His mother was from Baden, Germany, his father from Switzerland. His father couldn’t make a living as a barber  and went to work for the Pennsylvania Railroad, then a major US corporation. As a teenager Harry suffered a detached retina in a rumble of some kind —he got hit with a thrown pear— and lost vision in one eye. He went to school part-time and worked for the railroad, which assigned him to do security work.

As a young investigator Anslinger helped win a big case for the company and was promoted to chief inspector. He took two years of business classes at Penn State. He occasionally played the piano at silent-movie theaters.
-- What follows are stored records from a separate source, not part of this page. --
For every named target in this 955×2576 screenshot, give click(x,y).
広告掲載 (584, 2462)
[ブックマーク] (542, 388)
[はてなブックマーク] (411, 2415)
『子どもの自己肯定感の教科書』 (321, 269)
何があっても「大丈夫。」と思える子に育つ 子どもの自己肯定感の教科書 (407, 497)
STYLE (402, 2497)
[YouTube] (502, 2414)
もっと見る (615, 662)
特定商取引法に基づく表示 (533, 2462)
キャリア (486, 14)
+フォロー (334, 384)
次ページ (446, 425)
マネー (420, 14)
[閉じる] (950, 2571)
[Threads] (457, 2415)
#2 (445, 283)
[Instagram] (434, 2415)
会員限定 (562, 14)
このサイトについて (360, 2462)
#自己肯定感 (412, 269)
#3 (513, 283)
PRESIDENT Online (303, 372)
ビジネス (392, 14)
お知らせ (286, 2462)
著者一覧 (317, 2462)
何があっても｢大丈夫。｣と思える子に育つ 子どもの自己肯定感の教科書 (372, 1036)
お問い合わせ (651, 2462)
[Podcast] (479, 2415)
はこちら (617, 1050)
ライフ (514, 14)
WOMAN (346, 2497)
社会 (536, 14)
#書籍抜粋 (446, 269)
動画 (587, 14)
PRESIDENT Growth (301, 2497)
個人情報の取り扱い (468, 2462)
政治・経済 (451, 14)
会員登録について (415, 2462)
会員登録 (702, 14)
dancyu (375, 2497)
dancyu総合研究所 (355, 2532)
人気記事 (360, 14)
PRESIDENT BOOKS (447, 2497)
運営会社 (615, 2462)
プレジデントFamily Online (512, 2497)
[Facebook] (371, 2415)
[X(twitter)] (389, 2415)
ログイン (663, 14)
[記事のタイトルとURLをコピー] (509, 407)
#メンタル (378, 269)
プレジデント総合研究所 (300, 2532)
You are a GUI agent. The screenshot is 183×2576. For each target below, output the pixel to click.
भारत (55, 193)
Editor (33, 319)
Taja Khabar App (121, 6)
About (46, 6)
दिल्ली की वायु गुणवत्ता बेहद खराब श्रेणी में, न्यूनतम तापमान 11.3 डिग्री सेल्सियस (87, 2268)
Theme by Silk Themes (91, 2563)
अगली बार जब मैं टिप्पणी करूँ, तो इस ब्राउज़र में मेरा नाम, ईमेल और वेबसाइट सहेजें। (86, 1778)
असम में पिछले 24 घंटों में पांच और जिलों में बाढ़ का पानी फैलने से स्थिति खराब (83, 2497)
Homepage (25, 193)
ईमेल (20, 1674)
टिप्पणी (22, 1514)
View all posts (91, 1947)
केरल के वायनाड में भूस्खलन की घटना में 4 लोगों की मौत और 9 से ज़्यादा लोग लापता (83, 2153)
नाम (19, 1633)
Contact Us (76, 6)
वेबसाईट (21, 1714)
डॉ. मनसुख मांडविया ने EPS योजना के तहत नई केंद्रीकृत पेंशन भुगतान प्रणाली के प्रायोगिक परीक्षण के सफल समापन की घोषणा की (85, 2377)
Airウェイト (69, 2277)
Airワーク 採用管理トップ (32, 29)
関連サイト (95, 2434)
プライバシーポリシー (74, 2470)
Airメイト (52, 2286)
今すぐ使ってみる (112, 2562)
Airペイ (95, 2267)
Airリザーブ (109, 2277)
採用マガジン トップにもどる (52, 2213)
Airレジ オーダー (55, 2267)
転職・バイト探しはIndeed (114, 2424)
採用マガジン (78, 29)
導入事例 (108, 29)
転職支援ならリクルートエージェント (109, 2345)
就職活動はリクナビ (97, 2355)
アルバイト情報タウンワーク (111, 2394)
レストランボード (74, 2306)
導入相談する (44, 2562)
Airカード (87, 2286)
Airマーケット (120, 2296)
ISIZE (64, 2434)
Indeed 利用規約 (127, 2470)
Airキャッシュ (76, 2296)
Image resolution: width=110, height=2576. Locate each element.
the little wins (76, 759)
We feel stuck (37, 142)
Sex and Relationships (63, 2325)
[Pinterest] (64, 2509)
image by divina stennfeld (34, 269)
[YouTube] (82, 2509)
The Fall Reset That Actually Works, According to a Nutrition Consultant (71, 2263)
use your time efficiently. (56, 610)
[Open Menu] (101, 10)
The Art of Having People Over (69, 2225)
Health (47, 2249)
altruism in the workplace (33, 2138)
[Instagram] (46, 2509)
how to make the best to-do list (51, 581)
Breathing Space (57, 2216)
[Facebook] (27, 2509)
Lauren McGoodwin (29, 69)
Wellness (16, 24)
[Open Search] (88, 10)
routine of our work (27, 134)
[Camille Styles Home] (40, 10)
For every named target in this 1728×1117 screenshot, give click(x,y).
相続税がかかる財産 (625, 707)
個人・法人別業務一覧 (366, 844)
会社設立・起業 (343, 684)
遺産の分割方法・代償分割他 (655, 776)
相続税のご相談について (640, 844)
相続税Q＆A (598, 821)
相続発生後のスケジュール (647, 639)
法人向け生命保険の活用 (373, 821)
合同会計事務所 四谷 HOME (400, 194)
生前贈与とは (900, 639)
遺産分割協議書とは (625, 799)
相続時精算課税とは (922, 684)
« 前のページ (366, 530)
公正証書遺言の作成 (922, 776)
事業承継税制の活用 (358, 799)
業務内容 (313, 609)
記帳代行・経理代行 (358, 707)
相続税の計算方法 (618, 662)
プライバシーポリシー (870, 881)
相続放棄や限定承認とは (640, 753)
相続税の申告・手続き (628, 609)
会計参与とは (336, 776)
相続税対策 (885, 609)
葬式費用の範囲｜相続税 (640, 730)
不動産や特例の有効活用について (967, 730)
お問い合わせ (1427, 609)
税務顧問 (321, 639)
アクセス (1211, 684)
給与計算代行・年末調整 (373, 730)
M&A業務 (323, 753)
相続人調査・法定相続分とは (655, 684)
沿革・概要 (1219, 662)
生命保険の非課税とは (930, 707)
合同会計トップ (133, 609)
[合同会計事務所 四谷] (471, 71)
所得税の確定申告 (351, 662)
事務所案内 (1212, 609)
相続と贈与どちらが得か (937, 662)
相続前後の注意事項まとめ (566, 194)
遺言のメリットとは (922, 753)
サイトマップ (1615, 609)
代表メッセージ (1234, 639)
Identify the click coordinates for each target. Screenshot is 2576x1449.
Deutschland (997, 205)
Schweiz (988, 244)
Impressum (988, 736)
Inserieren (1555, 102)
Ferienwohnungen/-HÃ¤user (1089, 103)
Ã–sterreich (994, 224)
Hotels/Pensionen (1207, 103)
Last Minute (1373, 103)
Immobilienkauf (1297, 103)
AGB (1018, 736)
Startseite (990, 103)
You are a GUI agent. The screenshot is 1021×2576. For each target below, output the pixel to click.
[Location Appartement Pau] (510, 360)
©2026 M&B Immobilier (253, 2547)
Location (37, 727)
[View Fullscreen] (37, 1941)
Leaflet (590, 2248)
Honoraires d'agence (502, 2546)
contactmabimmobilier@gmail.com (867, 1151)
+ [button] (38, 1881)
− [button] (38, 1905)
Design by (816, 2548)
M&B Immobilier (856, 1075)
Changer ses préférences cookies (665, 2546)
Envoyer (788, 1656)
His mother hoped he’d be a concert pianist.

When the U.S. entered World War One Anslinger volunteered for the army but was ruled ineligible because of his eye injury. He became an officer in the Ordnance Reserve Corps and was rapidly promoted. He applied to and was accepted (with letters of recommendation from the Pennsylvania Railroad) by the US State Department. He became an attaché in the American legation (the classic cover for spies) at the Hague. He spoke perfect German and good French and picked up Dutch quickly. He was involved in several undercover missions.

Anslinger claimed that he insinuated his way into Kaiser Wilhelm’s entourage and delivered a message that the US did not want him to abdicate at the end of the war because it might lead to the Social Democrats coming to power. (The Kaiser did step down, however.)  In 1921-22 Anslinger was posted by the consular service to Hamburg. He married the former Martha Denniston, the favorite niece of Andrew Mellon, the Pittsburgh banker who had become Secretary of the Treasury in 1921.

(Henry Kissinger married Nelson Rockefeller’s private secretary, Nancy Maginnes, in 1974.  A striver is a striver is a striver.)